SUPPLIED TEXT »
..........

Chinese Pop Culture Primer: What You Need to Know about TFBoys, China’s Most Popular “Fresh Meat”

Three teenage boys make up the China entertainment industry’s freshest “meat.”

Last week’s big hubbub in China’s entertainment circles was getting a sneak peek at tomorrow’s celebrities auditioning for the notoriously exclusive Beijing Film Academy. But even with the feast of fresh faces available for China’s stargazers, one name stood out from the crowd: TFBoy band member Wang Junkai.

Simply describing TFBoys as a popular boy band won’t properly explain the massive gravitation pull of their all-encompassing popularity in China. TFBoys is nothing less than a cultural phenomenon that some of their fans have likened to proof of China’s growing soft power.

The People’s Daily quoted one enthusiastic TFBoys fan as saying, “I bet many people in the US know about Wang now – isn’t that a new method to disseminate our modern culture?”

Who are TFBoys? What’s so special about them? Well, let’s explain it this way:

For a bunch of kids who aren’t even 18, TFBoys are everywhere.

TFBoys are primarily known for their music, but that hasn’t stopped them from appearing in just about every significant cultural event over the last year.

Let’s go over a small checklist:

  • China’s most-watched television broadcast, the Spring Festival Gala? Yep, the TFBoys appeared in last year’s show, and this year the trio was given the honor of kicking off the annual four-hour snooze-a-thon.
  • China’s sleeper hit about an aging gangster looking for redemption, Mr. Six? Yep, TFBoys are prominently featured in the film’s underwhelming third act, seen above singing at a hospital.
  • Last year’s breakout television drama about Chinese students studying abroad, A Love for Separation? Yep, TFBoys suddenly appear as greeters at a parent-teacher conference and are even given lines such as “Go this way, you can’t miss it.”
  • The Matt Damon action blockbuster film, The Great Wall? Yep, leader Karry makes a cameo as Emperor Renzong of Song.
  • Don’t listen to Chinese music or watch Chinese TV or movies? Well, you’ll still know them because:

TFBoys are avid celebrity endorsers

TFBoys are also happy to show up in commercial advertisements for everything from Snickers candy bars to Safeguard soap, Fanta soft drinks to toilet cleaning products – they know no low.

Although not as proficient as China’s most celebrated celebrity endorser Lu Han, the androgenous promoter for Star Wars: The Force Awakens in China, TFBoys are most definitely at the leading edge of one Chinese social phenomenon:

As young male celebrities in China, TFBoys are referred to as “fresh meat” by their fans.

..........

RECORDED INFORMATION »
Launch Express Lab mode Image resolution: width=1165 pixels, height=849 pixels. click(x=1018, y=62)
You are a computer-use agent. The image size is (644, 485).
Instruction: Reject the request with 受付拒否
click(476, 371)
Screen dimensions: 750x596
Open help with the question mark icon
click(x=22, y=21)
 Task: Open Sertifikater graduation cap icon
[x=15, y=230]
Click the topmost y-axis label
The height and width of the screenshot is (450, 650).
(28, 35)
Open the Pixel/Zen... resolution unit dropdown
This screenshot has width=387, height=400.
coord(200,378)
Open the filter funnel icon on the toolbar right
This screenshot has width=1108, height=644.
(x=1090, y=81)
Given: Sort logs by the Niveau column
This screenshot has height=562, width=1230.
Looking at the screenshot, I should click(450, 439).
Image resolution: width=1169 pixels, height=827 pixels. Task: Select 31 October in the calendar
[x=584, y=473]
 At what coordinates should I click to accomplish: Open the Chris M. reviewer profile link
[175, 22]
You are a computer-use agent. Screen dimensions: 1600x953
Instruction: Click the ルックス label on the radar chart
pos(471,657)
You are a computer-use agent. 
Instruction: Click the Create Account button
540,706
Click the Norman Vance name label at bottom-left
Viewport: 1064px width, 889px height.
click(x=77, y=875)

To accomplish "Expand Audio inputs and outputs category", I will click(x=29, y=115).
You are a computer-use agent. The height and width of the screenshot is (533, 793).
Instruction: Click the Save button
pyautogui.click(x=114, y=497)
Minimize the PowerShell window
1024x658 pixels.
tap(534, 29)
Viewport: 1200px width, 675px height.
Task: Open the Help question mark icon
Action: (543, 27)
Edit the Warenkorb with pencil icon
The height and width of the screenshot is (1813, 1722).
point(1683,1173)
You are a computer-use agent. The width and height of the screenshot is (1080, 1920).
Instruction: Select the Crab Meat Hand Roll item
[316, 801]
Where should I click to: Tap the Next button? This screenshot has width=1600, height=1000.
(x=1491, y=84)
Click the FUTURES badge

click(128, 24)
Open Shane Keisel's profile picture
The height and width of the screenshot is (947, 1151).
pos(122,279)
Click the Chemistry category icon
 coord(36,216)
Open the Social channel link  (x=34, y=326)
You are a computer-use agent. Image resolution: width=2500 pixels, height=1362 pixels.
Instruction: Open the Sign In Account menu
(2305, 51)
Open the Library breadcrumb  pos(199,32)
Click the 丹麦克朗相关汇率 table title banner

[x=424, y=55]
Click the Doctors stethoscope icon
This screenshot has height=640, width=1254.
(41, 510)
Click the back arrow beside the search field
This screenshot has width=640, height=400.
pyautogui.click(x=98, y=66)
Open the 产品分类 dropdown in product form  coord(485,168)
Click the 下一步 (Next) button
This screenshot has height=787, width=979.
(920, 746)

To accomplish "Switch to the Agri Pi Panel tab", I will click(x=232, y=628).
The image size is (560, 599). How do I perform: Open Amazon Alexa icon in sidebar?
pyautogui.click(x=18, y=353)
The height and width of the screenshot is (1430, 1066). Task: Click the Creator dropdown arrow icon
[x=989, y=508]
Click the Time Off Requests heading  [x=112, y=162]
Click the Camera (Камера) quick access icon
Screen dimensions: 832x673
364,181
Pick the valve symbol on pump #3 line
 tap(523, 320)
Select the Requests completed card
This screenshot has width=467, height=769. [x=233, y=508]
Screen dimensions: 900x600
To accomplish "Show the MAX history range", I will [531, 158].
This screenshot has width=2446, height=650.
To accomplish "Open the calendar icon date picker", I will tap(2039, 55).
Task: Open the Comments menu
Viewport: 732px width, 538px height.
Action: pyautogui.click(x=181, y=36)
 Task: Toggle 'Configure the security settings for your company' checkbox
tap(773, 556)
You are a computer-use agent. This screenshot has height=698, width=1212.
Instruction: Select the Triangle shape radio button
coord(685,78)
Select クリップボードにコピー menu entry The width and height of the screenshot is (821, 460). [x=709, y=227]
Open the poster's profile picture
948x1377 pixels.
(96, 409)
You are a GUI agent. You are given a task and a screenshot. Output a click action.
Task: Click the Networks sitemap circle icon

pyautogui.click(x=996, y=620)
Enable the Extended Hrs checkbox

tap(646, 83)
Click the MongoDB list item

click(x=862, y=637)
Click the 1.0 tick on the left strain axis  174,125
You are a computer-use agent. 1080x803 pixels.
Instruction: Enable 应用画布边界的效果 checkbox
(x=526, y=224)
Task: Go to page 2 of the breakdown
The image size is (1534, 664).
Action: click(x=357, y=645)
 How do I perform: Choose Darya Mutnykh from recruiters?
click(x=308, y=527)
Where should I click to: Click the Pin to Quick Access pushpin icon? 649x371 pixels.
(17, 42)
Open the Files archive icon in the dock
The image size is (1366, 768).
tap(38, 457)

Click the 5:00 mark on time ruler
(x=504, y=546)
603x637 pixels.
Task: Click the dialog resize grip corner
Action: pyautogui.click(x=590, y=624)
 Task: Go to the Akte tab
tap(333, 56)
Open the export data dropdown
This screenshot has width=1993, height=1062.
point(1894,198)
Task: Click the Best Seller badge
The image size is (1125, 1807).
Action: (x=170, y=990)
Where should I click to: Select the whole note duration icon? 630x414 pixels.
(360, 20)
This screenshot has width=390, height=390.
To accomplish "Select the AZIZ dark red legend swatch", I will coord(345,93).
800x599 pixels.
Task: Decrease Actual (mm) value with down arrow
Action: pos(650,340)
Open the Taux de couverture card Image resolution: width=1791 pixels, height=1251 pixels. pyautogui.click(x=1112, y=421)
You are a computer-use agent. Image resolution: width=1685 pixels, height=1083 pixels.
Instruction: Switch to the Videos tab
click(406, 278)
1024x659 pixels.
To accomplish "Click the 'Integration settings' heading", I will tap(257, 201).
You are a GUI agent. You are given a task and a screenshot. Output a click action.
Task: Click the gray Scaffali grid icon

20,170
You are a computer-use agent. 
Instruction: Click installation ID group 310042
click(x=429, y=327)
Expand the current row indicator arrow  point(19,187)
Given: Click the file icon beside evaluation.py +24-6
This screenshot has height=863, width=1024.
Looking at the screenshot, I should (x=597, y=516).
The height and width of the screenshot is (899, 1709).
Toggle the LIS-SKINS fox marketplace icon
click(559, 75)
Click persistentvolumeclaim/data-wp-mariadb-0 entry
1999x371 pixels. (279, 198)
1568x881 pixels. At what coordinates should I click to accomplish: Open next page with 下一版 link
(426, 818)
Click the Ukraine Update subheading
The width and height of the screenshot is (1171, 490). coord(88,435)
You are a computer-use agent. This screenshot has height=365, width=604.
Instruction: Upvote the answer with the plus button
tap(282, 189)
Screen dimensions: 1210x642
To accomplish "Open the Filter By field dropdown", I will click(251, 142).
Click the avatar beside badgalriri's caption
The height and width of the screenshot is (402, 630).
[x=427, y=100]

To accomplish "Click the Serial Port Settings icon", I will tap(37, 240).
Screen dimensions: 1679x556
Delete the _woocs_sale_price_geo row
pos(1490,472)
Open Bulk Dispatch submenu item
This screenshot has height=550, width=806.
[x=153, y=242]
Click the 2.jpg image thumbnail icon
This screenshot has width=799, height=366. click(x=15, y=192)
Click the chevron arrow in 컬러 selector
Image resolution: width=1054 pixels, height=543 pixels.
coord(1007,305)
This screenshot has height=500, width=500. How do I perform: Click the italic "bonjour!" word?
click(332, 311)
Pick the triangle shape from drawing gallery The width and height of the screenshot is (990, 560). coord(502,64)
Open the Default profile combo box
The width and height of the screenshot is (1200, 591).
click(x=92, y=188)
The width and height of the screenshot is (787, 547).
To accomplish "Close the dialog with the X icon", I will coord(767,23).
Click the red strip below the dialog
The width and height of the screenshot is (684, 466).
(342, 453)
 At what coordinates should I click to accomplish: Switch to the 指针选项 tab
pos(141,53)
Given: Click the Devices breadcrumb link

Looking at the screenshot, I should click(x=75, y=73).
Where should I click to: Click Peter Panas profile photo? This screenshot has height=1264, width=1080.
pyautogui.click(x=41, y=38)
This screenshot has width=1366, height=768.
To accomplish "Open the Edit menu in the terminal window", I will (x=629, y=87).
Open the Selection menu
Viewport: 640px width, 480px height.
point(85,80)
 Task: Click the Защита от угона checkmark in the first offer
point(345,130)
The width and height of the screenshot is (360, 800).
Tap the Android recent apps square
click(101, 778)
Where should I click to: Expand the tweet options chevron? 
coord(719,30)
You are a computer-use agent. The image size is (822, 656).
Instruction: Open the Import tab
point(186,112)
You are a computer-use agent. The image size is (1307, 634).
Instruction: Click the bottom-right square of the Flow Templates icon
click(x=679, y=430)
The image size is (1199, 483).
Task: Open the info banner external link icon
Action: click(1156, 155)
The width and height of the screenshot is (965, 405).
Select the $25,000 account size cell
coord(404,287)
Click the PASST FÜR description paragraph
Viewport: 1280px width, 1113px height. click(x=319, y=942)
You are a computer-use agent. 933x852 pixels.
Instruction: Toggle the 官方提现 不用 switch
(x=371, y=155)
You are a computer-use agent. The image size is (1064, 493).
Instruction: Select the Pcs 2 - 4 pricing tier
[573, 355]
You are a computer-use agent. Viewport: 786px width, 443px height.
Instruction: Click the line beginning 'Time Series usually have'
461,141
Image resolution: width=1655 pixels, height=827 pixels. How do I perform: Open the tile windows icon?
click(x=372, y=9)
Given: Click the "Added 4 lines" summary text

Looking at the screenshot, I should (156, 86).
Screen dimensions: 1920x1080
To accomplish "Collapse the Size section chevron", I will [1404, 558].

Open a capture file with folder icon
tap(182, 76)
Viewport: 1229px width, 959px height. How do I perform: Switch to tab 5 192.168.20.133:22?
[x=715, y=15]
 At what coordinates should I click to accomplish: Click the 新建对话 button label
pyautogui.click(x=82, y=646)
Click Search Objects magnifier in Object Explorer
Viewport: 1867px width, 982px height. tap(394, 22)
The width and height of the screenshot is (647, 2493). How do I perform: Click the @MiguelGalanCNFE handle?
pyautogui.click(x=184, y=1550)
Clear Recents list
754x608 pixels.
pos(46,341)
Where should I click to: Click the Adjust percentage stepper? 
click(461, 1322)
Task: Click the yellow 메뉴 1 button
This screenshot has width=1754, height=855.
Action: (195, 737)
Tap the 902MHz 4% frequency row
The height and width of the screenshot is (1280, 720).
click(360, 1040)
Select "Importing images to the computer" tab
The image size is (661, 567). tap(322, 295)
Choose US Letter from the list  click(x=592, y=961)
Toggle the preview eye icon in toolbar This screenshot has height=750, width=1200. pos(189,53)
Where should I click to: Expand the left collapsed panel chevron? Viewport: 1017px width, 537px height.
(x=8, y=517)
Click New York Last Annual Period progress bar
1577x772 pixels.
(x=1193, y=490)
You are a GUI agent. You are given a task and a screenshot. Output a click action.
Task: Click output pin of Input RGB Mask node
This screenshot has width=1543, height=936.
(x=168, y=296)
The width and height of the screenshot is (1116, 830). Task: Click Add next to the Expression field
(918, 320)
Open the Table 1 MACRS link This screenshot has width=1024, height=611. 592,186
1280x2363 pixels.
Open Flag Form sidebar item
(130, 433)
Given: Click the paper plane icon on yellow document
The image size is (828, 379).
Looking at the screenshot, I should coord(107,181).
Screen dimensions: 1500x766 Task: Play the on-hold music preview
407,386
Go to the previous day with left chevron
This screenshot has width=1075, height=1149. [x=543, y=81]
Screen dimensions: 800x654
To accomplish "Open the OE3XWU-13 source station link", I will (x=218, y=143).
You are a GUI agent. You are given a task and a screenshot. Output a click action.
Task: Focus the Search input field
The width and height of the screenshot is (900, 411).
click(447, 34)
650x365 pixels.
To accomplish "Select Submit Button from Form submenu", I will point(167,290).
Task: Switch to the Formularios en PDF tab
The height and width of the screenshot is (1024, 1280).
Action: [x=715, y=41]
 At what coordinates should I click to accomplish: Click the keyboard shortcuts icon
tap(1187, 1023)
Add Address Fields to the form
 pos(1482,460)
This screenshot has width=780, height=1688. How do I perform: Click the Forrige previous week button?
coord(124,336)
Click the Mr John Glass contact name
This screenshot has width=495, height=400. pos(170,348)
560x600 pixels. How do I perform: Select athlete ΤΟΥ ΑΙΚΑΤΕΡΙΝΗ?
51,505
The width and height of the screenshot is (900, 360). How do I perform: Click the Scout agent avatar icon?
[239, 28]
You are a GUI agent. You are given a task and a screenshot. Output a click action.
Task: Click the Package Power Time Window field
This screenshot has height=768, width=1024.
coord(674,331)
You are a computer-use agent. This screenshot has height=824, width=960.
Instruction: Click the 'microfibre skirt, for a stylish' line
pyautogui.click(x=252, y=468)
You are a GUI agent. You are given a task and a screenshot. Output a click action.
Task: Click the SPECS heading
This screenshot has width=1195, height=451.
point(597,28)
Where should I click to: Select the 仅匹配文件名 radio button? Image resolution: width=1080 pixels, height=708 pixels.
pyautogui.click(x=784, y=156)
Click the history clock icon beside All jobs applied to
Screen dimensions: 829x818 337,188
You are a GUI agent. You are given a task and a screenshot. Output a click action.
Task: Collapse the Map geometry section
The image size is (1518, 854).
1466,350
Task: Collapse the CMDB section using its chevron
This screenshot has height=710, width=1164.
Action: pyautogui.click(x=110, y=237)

..........

What comes next in the primer on TFBoys? Write the continuation of that text, starting after its last sentence. The data has no connection to the text about TFBoys.

SOLVED PROBLEM »
So as not to mince words, the popular Chinese term to refer to attractive, young male celebrities is 鲜肉 xiān ròu, which literally translates into English as “fresh meat.” The term is not used to describe female stars, but then attractive Chinese actresses and models have had to put up with other dehumanizing terms like “flower vase.”

Celebrities are often given unappealing nicknames by their Chinese fans; for instance, Katy Perry is referred to as “Sister Fruit” while Taylor Swift’s Chinese nickname is the equivalent of “Moldy.”

And if there’s a reason why you should provoke TFBoys fans, it would surely be because:

Their fans live up to the term “fanatical.”

Individually, TFBoys are Wang Junkai (Karry), Wang Yuan (Roy), and Yiyuan Quanxi (Jackson), three Chinese teenagers with really good (and eerily similar) bone structure who sing and dance. Put them together, and the three inspire nothing less than fanatical devotion from their worshippers.

Last September, the idol worship came to an apex with TFBoys fans buying advertising in New York City’s Times Square in order to celebrate Wang’s 17th birthday. TFBoys fans have also uses the likenesses of their idols to adorn busses, airports, and metro stations throughout China, South Korea, Japan, and beyond.

But if we have to single out the craziest thing TFBoys fans have done, it’s:

Claiming the Guinness World Record for Most Forwarded Post: 100 million times.

We live in an age where we can access just about any information instantaneously. And now, thanks to TFBoys fans, the world’s first piece of information to be forwarded a 100 million times is the following Weibo post made by Wang Kaijun:

Today I am 15 years old, and there are so many of you accompanying me. Thank you for continually being with me these past few years. The song “Giving myself 15 years” is not just a song for myself, but also for all of you who have supported me. Having all of you with me today makes me very happy.

Deep stuff. Since breaking the record last fall, fans haven’t slowed down, signifying a new record of one billion forwards may be the crowning milestone that will define humanity in the near future.

Fun fact that doesn’t mean anything: “TFBoys” stands for “The Fighting Boys.”

— A version of this article was published originally on the Beijinger.